Imagine you’re making (or learning to make) a new Instagram rival, at the bare minimum you’ll need

  • An API endpoint (or a similar alternative) by which someone can upload a pic, a self-portrait, or a new Monet (at least the user thinks so), which responses with a public link, so that they can share it on their Local Community’s 21st century modern art portfolio Facebook page

Congratulations, you deployed your application for the world to use and Instagram noticed the traction you’re getting.

Now either of 2 things can happen

  • Instagram tries to acquire you, cause you just made a new feature which they need badly
  • They see you as just another rival and try to get you out of business (I’ve no prior knowledge of how they do business, it's just a hypothetical, so please don’t sue me)

In either case, they’ll try to assess the maturity level of the developers who are getting their attention. In case of a merger, they’ll audit your codebase (which you pass with flying colours), they’ll load test your infra (which you fail, I’ll get into the details in just a minute). In case of rivalry, they’ll try to simply upload too many pictures (and as you’re a free portal, they’re able to do so without any hurdle), but after a while you’re API starts to throw errors (Assuming they don’t kill your server with just the amount of requests first, they’ll definitely kill your server because of simply too many files on your server), because your server disk is full.
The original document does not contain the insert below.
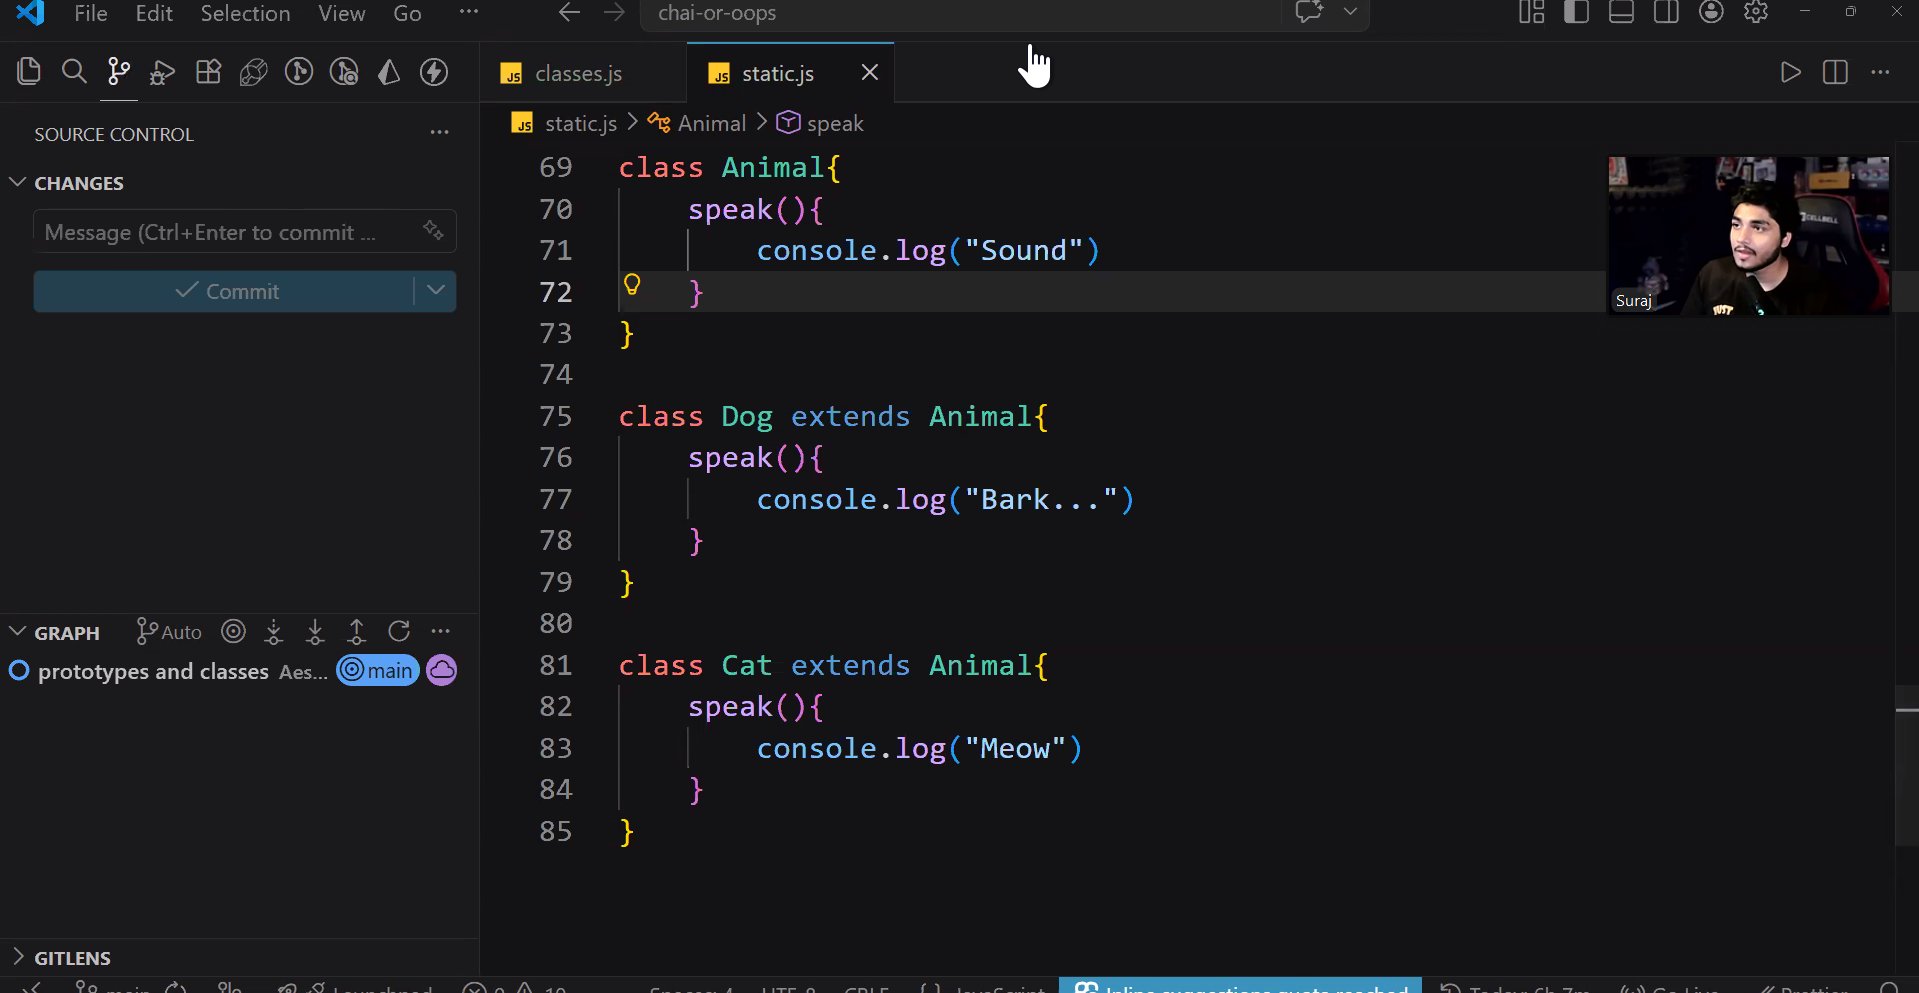Open the Explorer view icon

pos(29,72)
Now you figure out your mistake, that you used disk space to store the images (or the pieces of art) and that is full, and also to reduce the cost of the infra you used HDD/SSD which is throttling your I/O. Now you start to see the cascading effect

  1. Disk space is getting full
  2. I/O is getting throttled
  3. As I/O is getting throttled, the images you’re trying to upload and the process takes time, which gets hold up in your RAM
  4. After a while, the CPU starts to spike, cause it has simply too many things to process
  5. And then BOOM, you can’t even get SSH into your server, so you can’t even see the BOOM

Coming to the crux of the point, this whole hypothetical of a mess could’ve been avoided if you simply outsourced the storage solution

Solutions

  • Use AWS S3 (love the AWS ecosystem, and why not), it's cheap, its got 9 9’s availability, its got unlimited storage, you can add triggers on various events, you can make the files publicly available and it won’t even reach your server
  • In a case where you have to use FTP/SFTP (i can’t imagine why, in this hypothetical), use AWS Transfer for SFTP which is basically an S3 backed FTP, so you get all the benefits of S3 with all the legacy things which FTP provides

I’m not affiliated with Amazon or AWS (at least not yet ;)), but I’m more than happy to plug them (Hey AWS’s marketing team, reach out to me for sponsor deals ;))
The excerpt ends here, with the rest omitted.